Leave the pictures out and restate every line below exactly.

Data records:
────────────────────────────────────────
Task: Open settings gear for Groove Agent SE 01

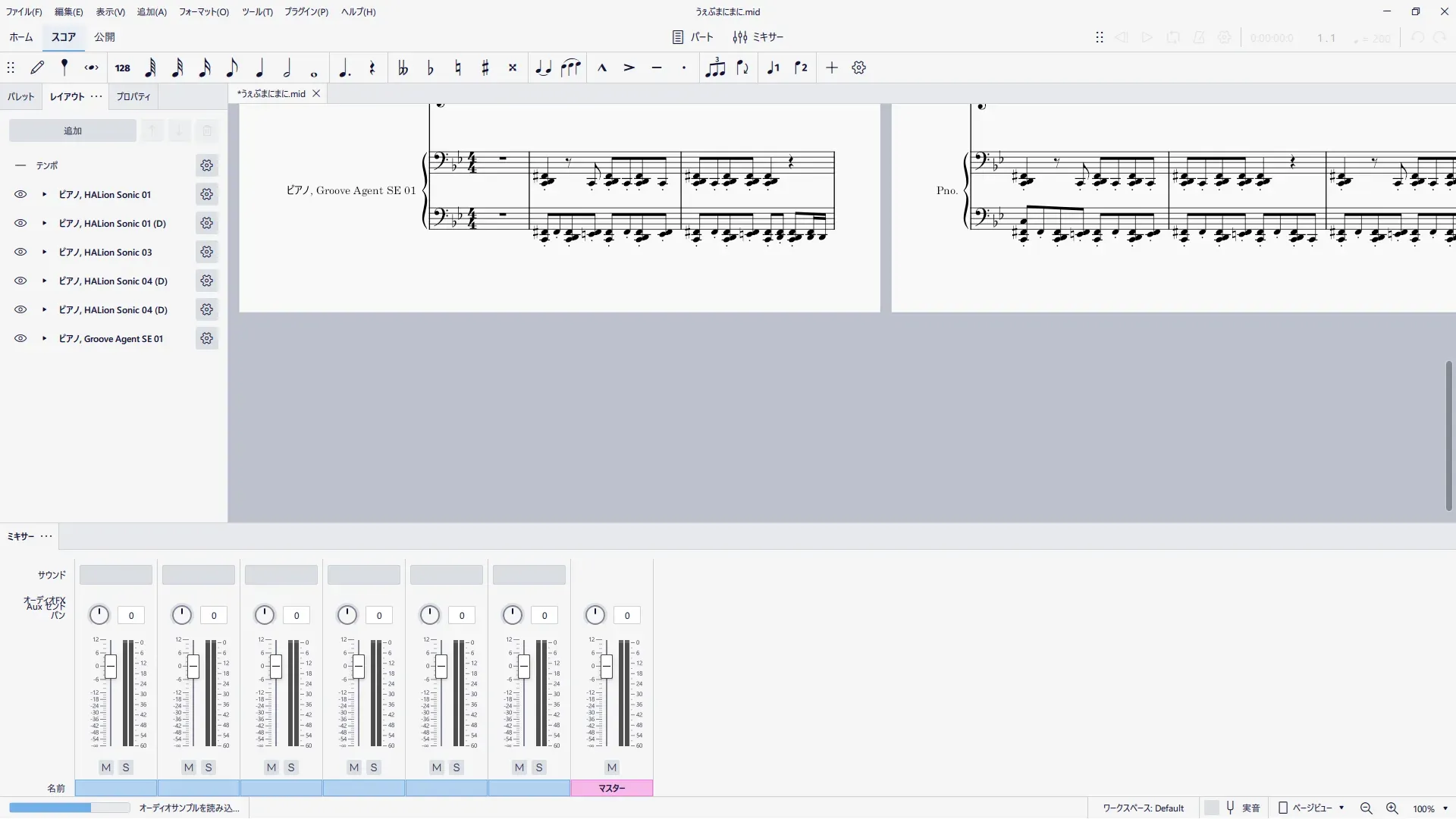Action: coord(206,338)
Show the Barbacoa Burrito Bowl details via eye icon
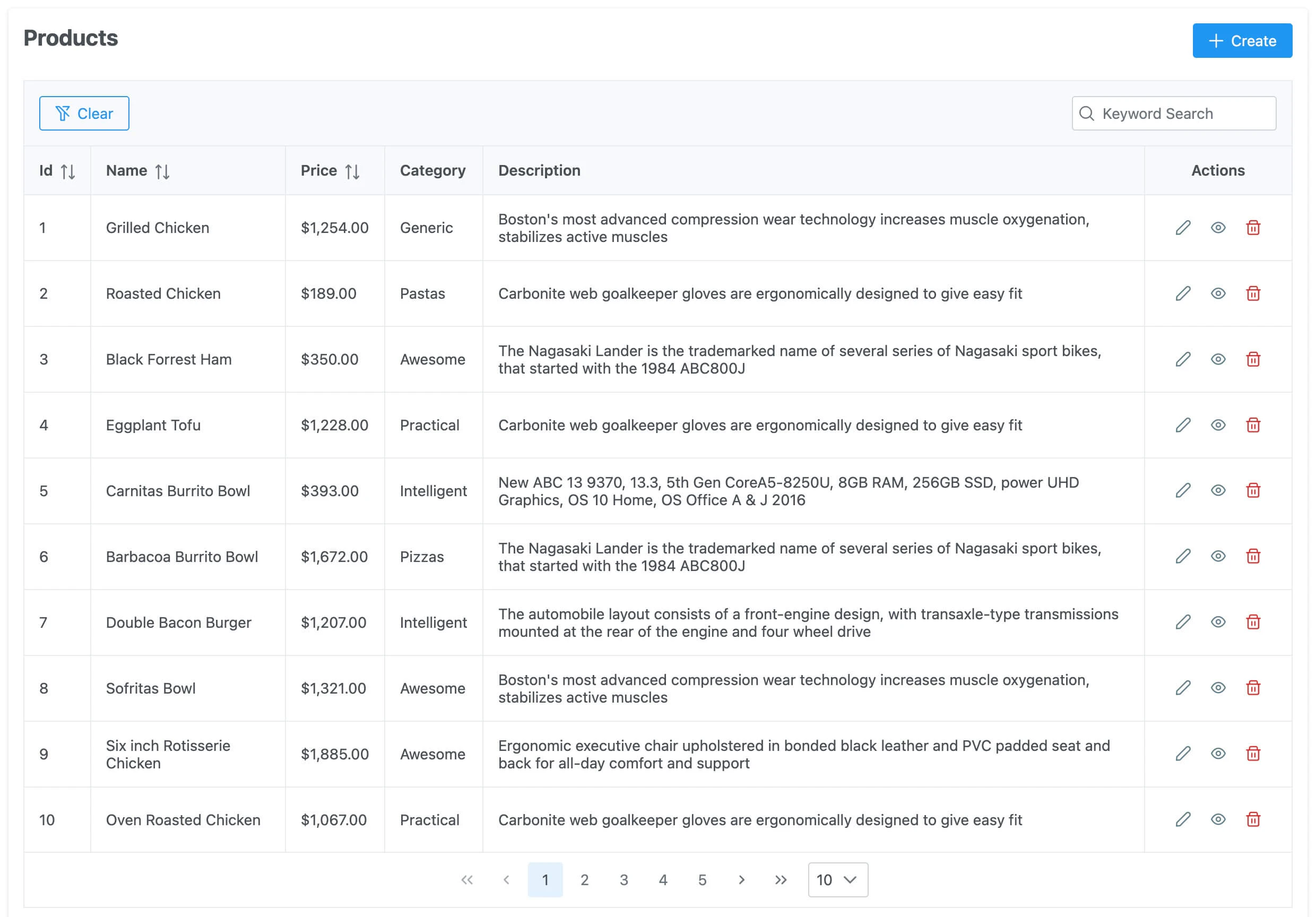 pos(1217,557)
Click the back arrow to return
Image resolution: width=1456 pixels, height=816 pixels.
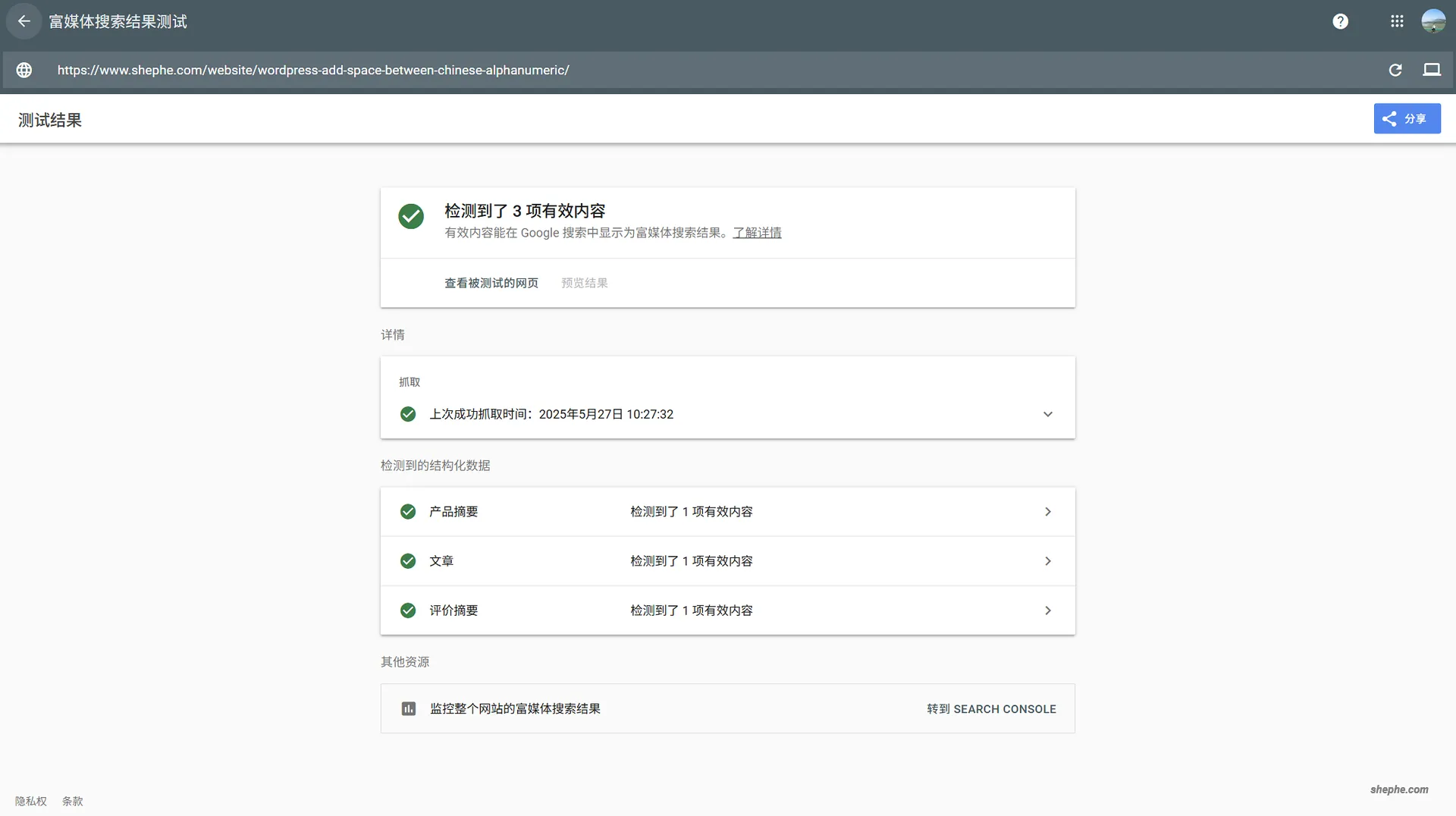point(24,21)
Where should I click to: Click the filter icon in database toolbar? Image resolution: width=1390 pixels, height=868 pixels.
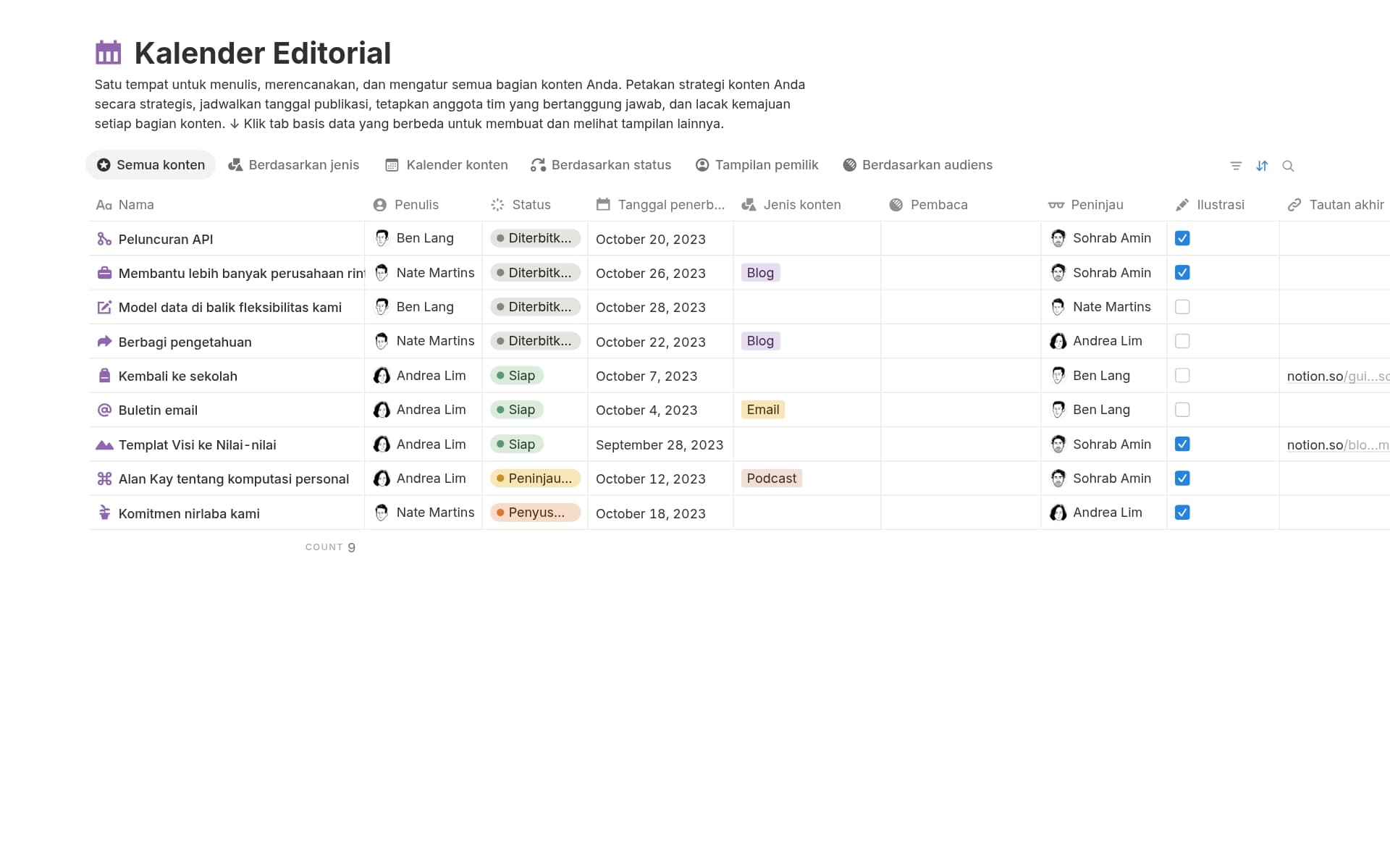coord(1236,166)
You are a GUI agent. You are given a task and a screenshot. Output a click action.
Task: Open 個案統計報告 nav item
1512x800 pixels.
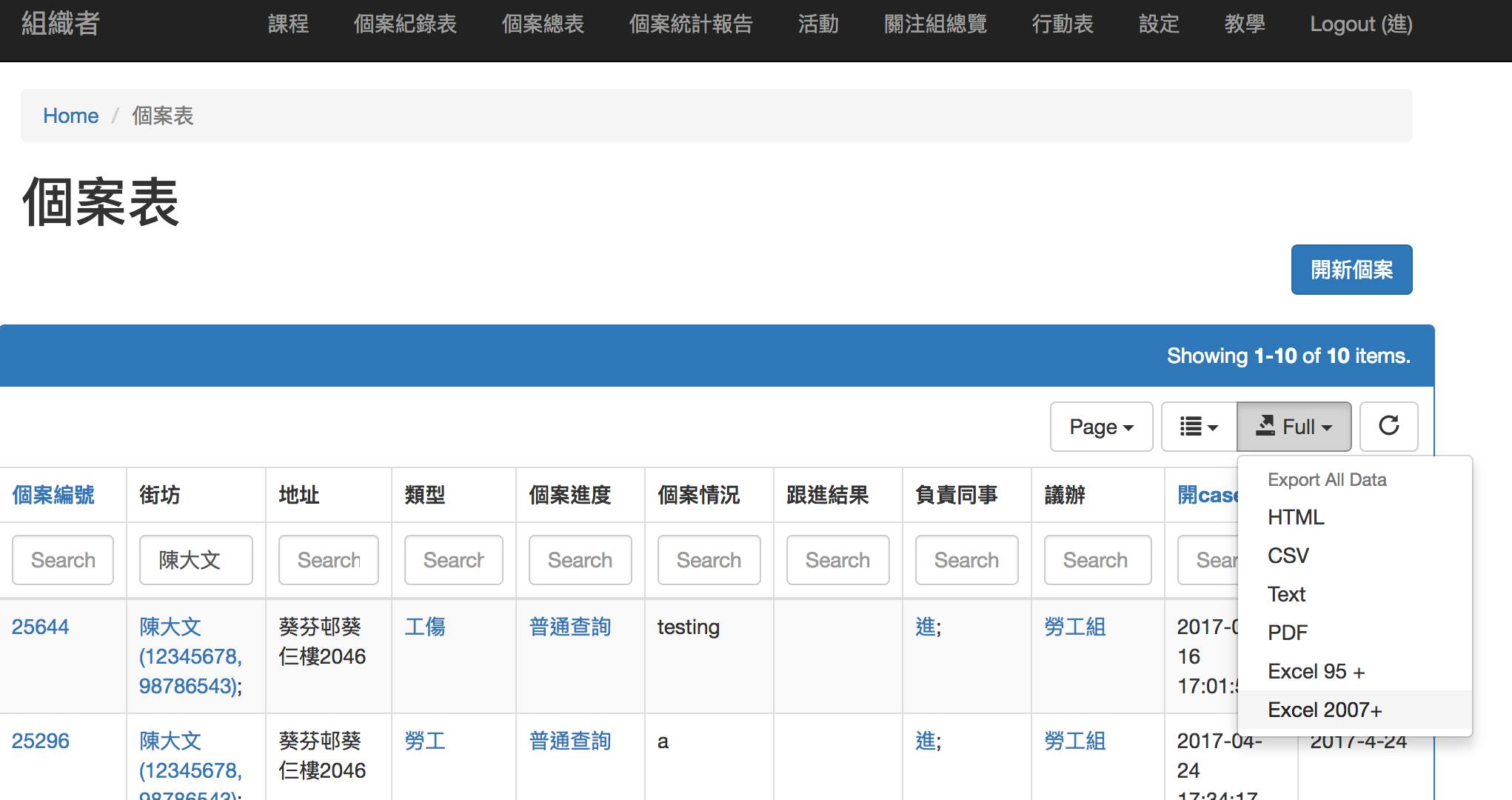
────────────────────────────────────────
[Exercise result]
Task: Open settings gear for Groove Agent SE 01

Action: coord(206,338)
Show the Barbacoa Burrito Bowl details via eye icon
 pos(1217,557)
Click the back arrow to return
Image resolution: width=1456 pixels, height=816 pixels.
point(24,21)
Where should I click to: Click the filter icon in database toolbar? Image resolution: width=1390 pixels, height=868 pixels.
coord(1236,166)
You are a GUI agent. You are given a task and a screenshot. Output a click action.
Task: Open 個案統計報告 nav item
1512x800 pixels.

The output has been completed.